(Records for locating described items)

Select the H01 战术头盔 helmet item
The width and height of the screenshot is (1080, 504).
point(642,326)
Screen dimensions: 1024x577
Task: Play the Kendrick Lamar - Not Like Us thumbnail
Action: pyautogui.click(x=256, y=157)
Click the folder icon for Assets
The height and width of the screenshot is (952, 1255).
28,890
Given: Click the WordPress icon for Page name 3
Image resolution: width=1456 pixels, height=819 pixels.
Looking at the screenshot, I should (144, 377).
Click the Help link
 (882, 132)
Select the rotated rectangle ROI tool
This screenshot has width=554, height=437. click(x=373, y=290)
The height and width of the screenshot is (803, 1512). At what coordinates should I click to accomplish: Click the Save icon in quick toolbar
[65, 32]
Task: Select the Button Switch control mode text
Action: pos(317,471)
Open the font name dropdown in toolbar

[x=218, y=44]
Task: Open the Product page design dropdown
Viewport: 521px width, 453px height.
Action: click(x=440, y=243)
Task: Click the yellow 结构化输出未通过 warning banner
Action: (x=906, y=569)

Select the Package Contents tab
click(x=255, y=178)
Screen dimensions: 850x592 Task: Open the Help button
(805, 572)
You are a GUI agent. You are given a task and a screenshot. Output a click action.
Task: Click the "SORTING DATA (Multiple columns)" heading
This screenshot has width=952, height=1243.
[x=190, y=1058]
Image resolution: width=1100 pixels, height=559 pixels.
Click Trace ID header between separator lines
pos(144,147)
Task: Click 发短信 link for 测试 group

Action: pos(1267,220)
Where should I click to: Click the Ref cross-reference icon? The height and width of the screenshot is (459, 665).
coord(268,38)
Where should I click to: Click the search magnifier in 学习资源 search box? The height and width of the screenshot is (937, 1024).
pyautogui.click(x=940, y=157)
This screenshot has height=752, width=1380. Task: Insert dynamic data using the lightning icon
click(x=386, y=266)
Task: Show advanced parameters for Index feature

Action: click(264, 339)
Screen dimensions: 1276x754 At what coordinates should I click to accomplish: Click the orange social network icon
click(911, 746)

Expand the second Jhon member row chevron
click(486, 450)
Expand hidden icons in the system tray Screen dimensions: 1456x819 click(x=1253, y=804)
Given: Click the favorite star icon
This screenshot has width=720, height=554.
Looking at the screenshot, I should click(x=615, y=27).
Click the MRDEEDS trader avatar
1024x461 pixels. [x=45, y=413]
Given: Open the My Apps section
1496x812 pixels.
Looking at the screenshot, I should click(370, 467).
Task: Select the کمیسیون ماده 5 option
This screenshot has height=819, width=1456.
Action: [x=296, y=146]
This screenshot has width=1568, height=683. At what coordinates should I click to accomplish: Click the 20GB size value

● **Exercise requirements**:
Please retype everything from the line containing "Open the font name dropdown in toolbar" down to the line containing "Looking at the screenshot, I should click(x=615, y=27).", both ends included, and nothing else.

● **Exercise response**:
Open the font name dropdown in toolbar

[x=218, y=44]
Task: Open the Product page design dropdown
Viewport: 521px width, 453px height.
Action: click(x=440, y=243)
Task: Click the yellow 结构化输出未通过 warning banner
Action: (x=906, y=569)

Select the Package Contents tab
click(x=255, y=178)
Screen dimensions: 850x592 Task: Open the Help button
(805, 572)
You are a GUI agent. You are given a task and a screenshot. Output a click action.
Task: Click the "SORTING DATA (Multiple columns)" heading
This screenshot has width=952, height=1243.
[x=190, y=1058]
Image resolution: width=1100 pixels, height=559 pixels.
Click Trace ID header between separator lines
pos(144,147)
Task: Click 发短信 link for 测试 group

Action: pos(1267,220)
Where should I click to: Click the Ref cross-reference icon? The height and width of the screenshot is (459, 665).
coord(268,38)
Where should I click to: Click the search magnifier in 学习资源 search box? The height and width of the screenshot is (937, 1024).
pyautogui.click(x=940, y=157)
This screenshot has height=752, width=1380. Task: Insert dynamic data using the lightning icon
click(x=386, y=266)
Task: Show advanced parameters for Index feature

Action: click(264, 339)
Screen dimensions: 1276x754 At what coordinates should I click to accomplish: Click the orange social network icon
click(911, 746)

Expand the second Jhon member row chevron
click(486, 450)
Expand hidden icons in the system tray Screen dimensions: 1456x819 click(x=1253, y=804)
Given: Click the favorite star icon
This screenshot has width=720, height=554.
Looking at the screenshot, I should click(x=615, y=27).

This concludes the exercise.